▶ _Task statement_: Copy the material below word for word, from the line holding "Launch the Run button on the toolbar" through the line holding "the 1:1 actual-size", both included, and omit the pictures from your answer.

▶ _Task data_:
## START

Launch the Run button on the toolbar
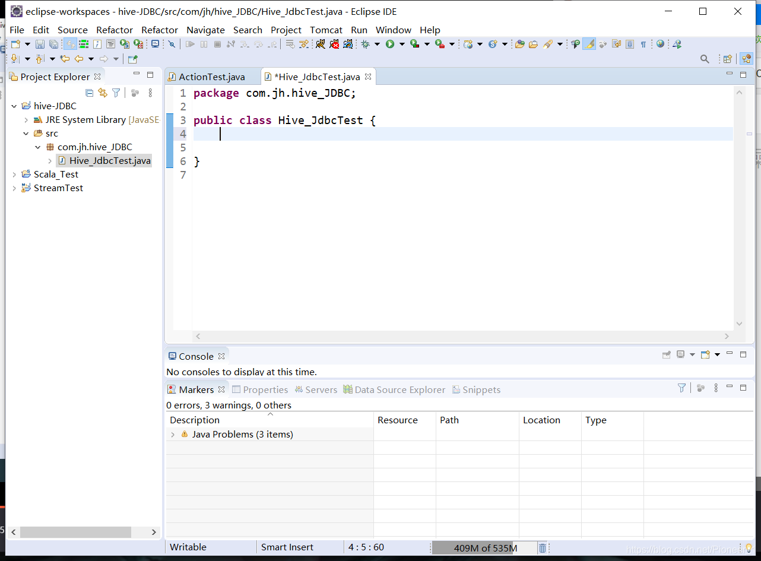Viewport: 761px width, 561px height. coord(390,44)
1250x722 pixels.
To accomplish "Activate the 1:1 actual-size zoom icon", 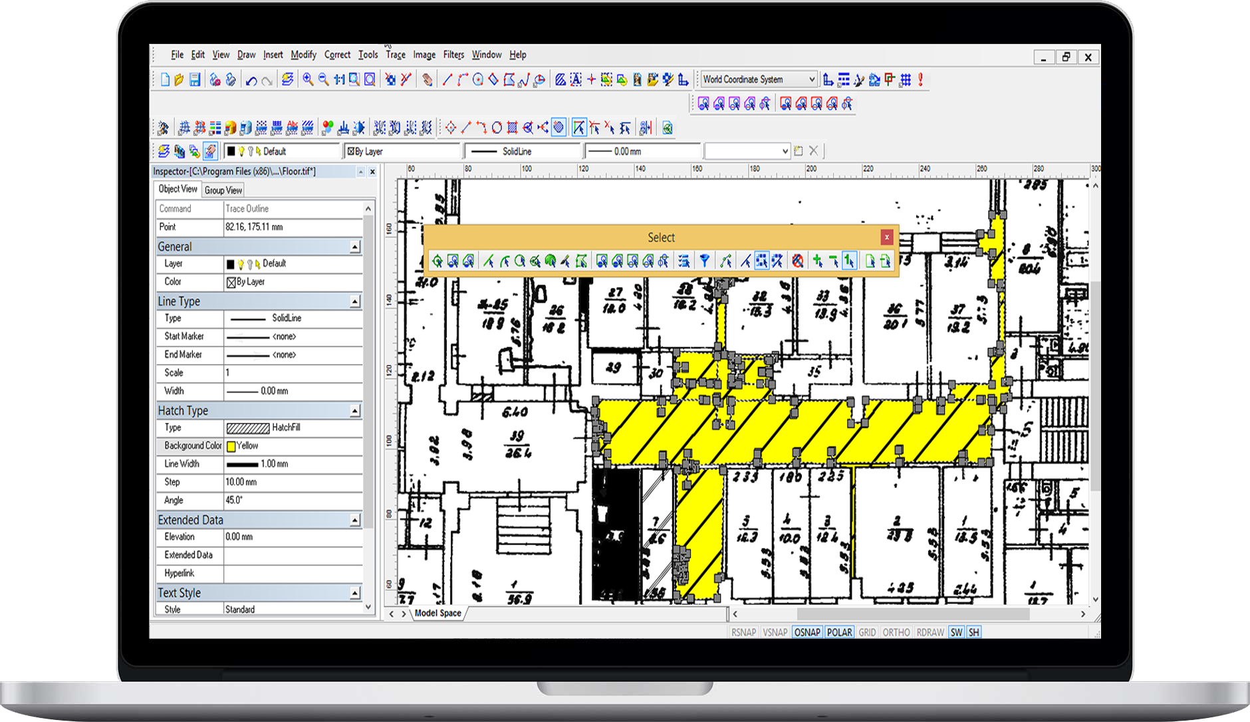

## END
## START

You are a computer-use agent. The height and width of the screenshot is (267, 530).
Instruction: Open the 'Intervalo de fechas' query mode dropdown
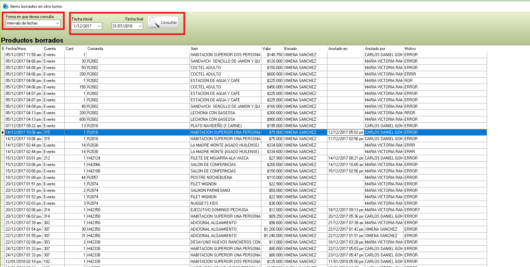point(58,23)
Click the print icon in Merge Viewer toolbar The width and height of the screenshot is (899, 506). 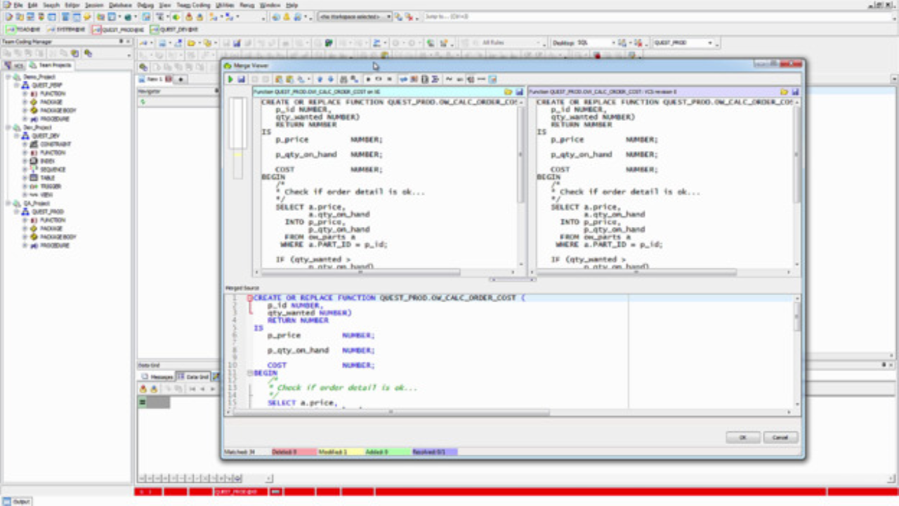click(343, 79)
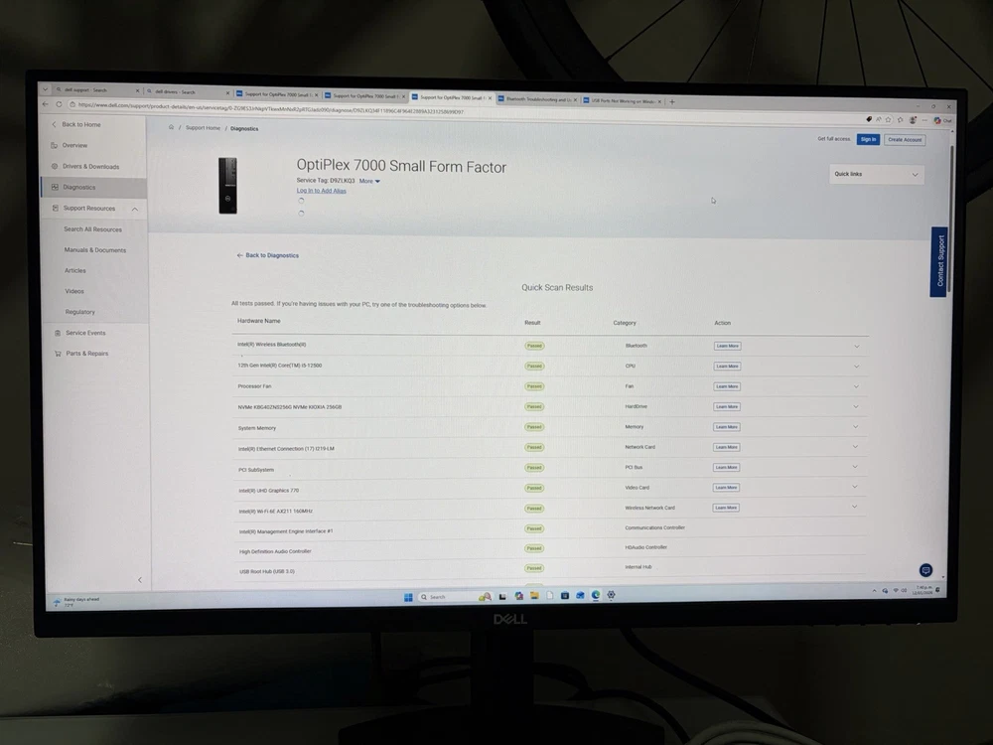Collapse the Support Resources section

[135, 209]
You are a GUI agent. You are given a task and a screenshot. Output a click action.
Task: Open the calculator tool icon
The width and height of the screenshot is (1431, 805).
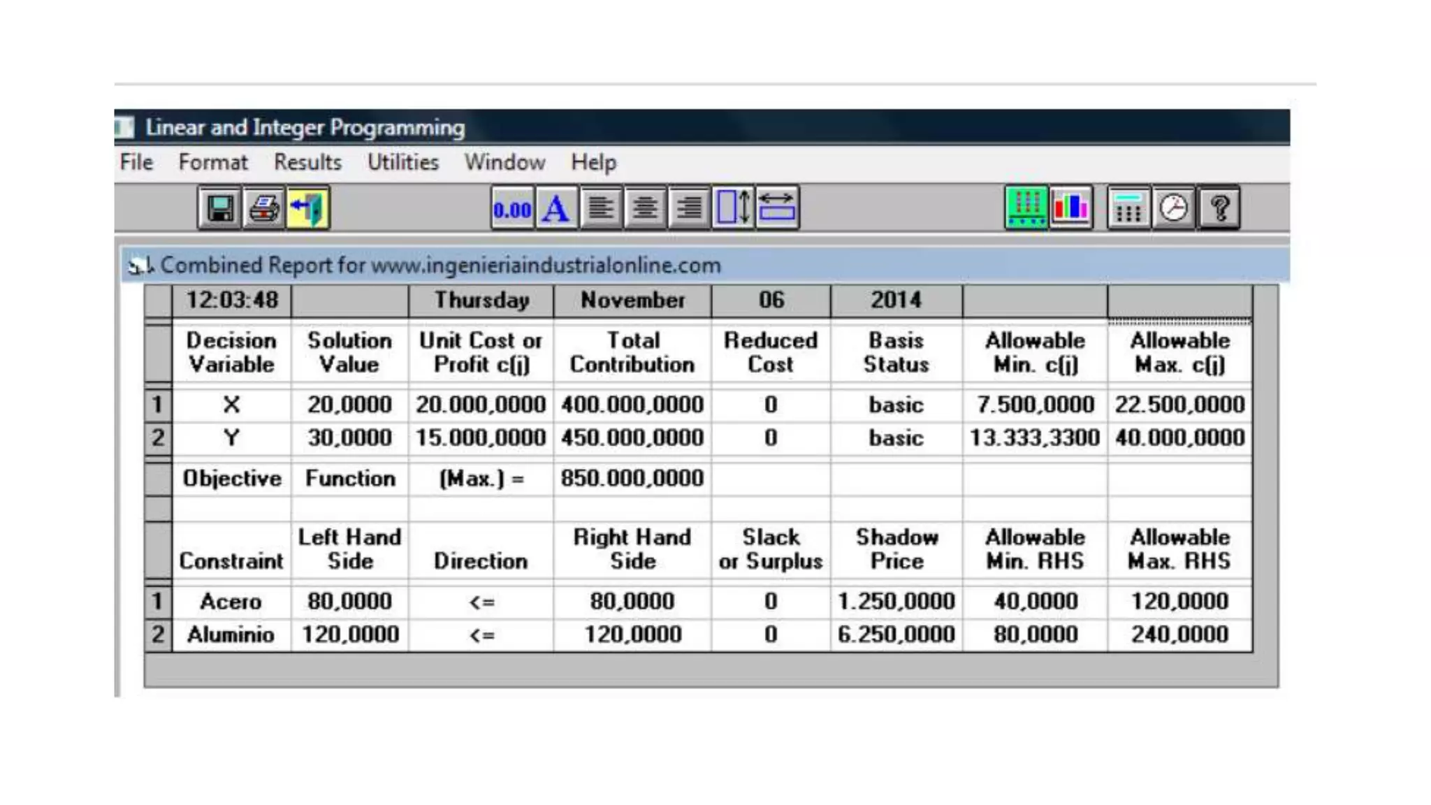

## END

▶ _Answer to this task_:
Launch the Run button on the toolbar
Viewport: 761px width, 561px height. coord(390,44)
1250x722 pixels.
To accomplish "Activate the 1:1 actual-size zoom icon", 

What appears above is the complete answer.